The DOGE post showed that the database contained a count of people who were alive on 8 March:
As of Monday, 3,261,057 people were marked as deceased.
DOGE, led by Elon Musk, a billionaire, was tasked with streamlining the bureaucracy to reduce federal spending.
While critics complain about cuts to Social Security spending, President Donald Trump claims that his focus on entitlements is only related to “fraud and waste” and that he’ll protect the basic benefit program.
Musk called Social Security “the biggest Ponzi scheme in history.”
In a recent conversation, he stated that “most federal spending is entitlements”, citing Social Security as among the worst programs.
“So that’s the big one to eliminate,” Musk said. “That’s the sort of half trillion, maybe six, 700 billion.”
Chris LaCivita is a top advisor to Trump.
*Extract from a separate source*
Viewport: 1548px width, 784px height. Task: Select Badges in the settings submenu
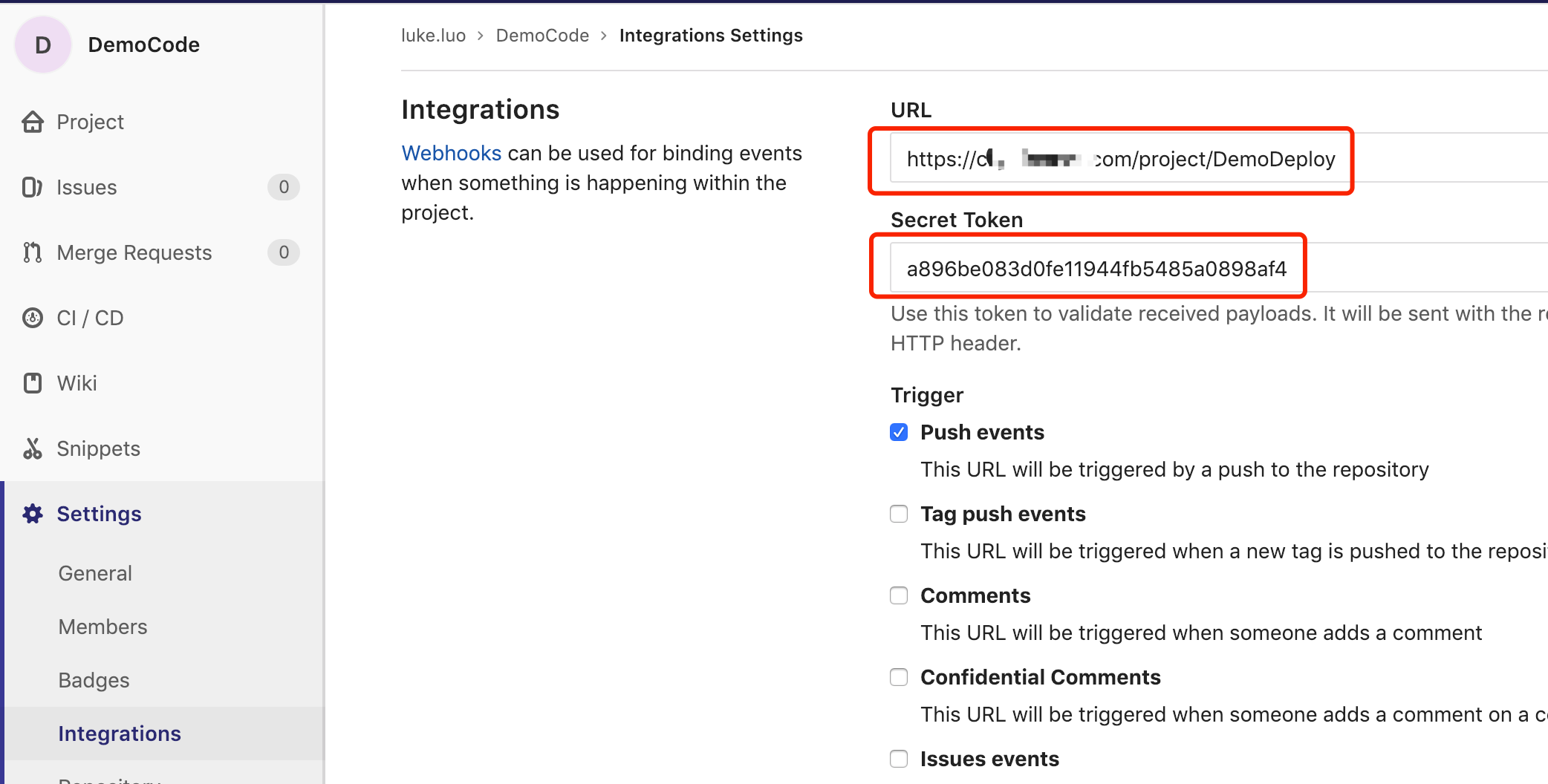[x=94, y=680]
He rejected the idea that DOGE would make drastic cuts to Social Security. LaCivita told Politico Friday that this was not Musk’s choice.
“Now they won’t cut social security.” They are not cutting Medicaid. LaCivita stated that this is just a fearmongering campaign by the left.
Musk claimed last month that millions of people over 100 years old could receive Social Security benefits.
Newsweek reported that the SSA has said those millions are referring to people who do not receive benefits, but “do not have a death date associated with their records.”
According to published statistics from the agency, approximately 53,000 Americans are centenarians.
According to its website, DOGE has saved $115 Billion through “assets sales, contract/lease renegotiations and cancellations, fraud, and improper payments deletion, grant cancellations. Interest savings, programmatic change, regulatory savings, and workforce reductions.”